Bangunan tua yang dilingkari tembok tinggi itu ada kesan wingit (seram), terutama saat malam. Beberapa pepohonan tinggi yang ada, khususnya beringin dan duwet putih yang telah berumur ratusan tahun, semakin menambah kesan keangkerannya.
Namun, keangkeran bangunan itu bukan sekadar kesan. Kisah misteri seputar hantu-hantu di areal itu telah beredar luas di kalangan masyarakat sekitar.

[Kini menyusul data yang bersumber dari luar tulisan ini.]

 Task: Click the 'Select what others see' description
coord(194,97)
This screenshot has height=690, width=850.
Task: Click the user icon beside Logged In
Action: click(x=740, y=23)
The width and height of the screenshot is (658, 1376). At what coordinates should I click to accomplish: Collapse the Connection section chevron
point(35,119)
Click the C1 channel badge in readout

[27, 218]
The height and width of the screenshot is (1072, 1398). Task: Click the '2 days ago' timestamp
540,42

Ceritanya tidak terbatas dari mulut para pengunjung kafe Alang-alang yang menempati salah satu bagian bangunannya. Namun, lebih luas dari itu. Apakah rumah atau bangunan tua selalu berhantu? Tentu tidak. Namun, opini itu seolah-olah terbuktikan pada Dalem Joyokusuman di Kampung Joyokusuman, Kelurahan Gajahan, Pasar Kliwon, Solo. Tak sedikit mulut yang telah memaparkan cerita soal hantu-hantu yang katanya bersemayam di dalem itu.
Setua apakah bangunan itu? Endar, pemilik bangunan sekarang, menuturkan bahwa Dalem Joyokusuman telah dibangun pada 1849. Kepemilikannya berganti-ganti orang. Dia pemilik keempat bangunan yang tadinya berada di areal satu hektare. Pemilik pertama adalah Bandara Kanjeng Pangeran Harya (BKPH) Suryo Broto, salah seorang putra dalem Paku Buwono X.
Kepemilikan selanjutnya beralih tangan ke BKPH Joyoningrat, lalu ke BKPH MR Joyokusumo. Orang terakhir ini kemudian meninggalkan namanya untuk nama bangunan. “Dia mulai menghuni pada 1953. Saya masih mengalaminya. Yang saya ingat, dia sangat bangga dengan pendidikan hukumnya dari Universitas Leiden (Belanda-Red). Jika disebut gelarnya oleh seseorang, dia pasti akan membenarkan ejaannya dalam bahasa Belanda. Mister in de Rechten,’’ papar Endar sembari tertawa. Pada 1965, si pemilik menjualnya dan dibeli RNg Malkan Sangidoe, ibu Endar. Selepas banjir bandang 1966, rumah itu baru dihuni si pemilik baru.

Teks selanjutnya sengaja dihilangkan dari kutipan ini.